A speaker recognition program for recognizing a speaker of voice data based on voice data,
A registration voice data processing procedure for cutting out partial registration voice data so as to include each registration target person's voice from registration voice data containing a plurality of registration target person 's voices, and obtaining a spectrum envelope of the cut out partial registration voice data;
Input audio data processing procedure for extracting partial input audio data from input audio data to be recognized and obtaining a spectral envelope of the extracted partial input audio data;
For each spectrum envelope of a plurality of partial registration voice data, a similarity calculation procedure for calculating a similarity with the spectrum envelope of the partial input voice data,
Based on the similarity calculated by the similarity calculation procedure, a speaker of the input speech data matches any of the plurality of registration subjects , or a speaker of the input speech data is the plurality of registration subjects. speaker recognition program for sure識手order you outputs the recognition result of the does not match one of the characterized by causing a computer to execute the.
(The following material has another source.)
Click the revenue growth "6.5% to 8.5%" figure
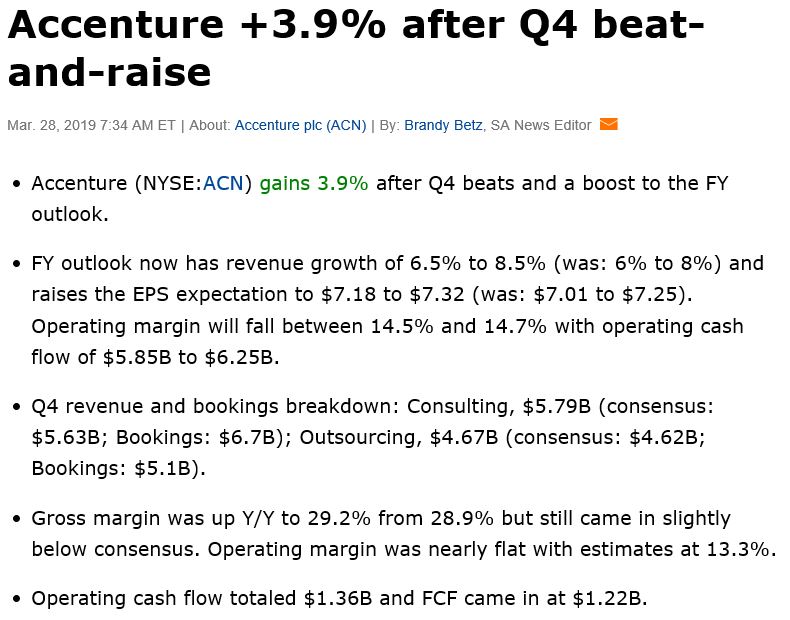Viewport: 790px width, 620px height. coord(478,264)
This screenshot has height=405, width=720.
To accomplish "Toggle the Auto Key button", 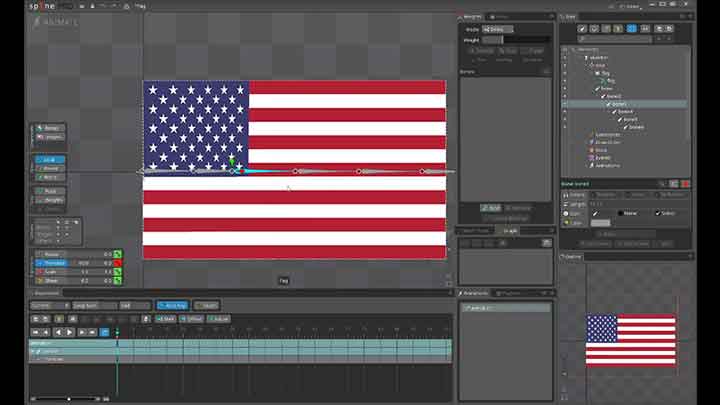I will [174, 305].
A speaker recognition program for recognizing a speaker of voice data based on voice data,
A registration voice data processing procedure for extracting partial registration voice data from registration voice data including voices of a plurality of registration target persons and obtaining a spectrum envelope of the cut out partial registration voice data;
Input audio data processing procedure for extracting partial input audio data from input audio data to be recognized and obtaining a spectral envelope of the extracted partial input audio data;
For a plurality of partially registered speech data cut out from the same registered speech data, the distance between the feature parameter indicating the spectrum envelope of each partially registered speech data and the feature parameter indicating the spectrum envelope of the partially input speech data is small Is calculated as the degree of similarity of the partial input voice data with respect to each partial registration voice data, the minimum value of the distance to each partial registration voice data as the distance of the partial input voice data with respect to the registration voice data, A similarity calculation procedure for outputting the distance as a similarity;
Based on the similarity calculated by the similarity calculation procedure, a speaker of the input speech data matches any of the plurality of registration subjects , or a speaker of the input speech data is the plurality of registration subjects. A speaker recognition program for causing a computer to execute a recognition procedure for outputting a recognition result that does not match any of the above.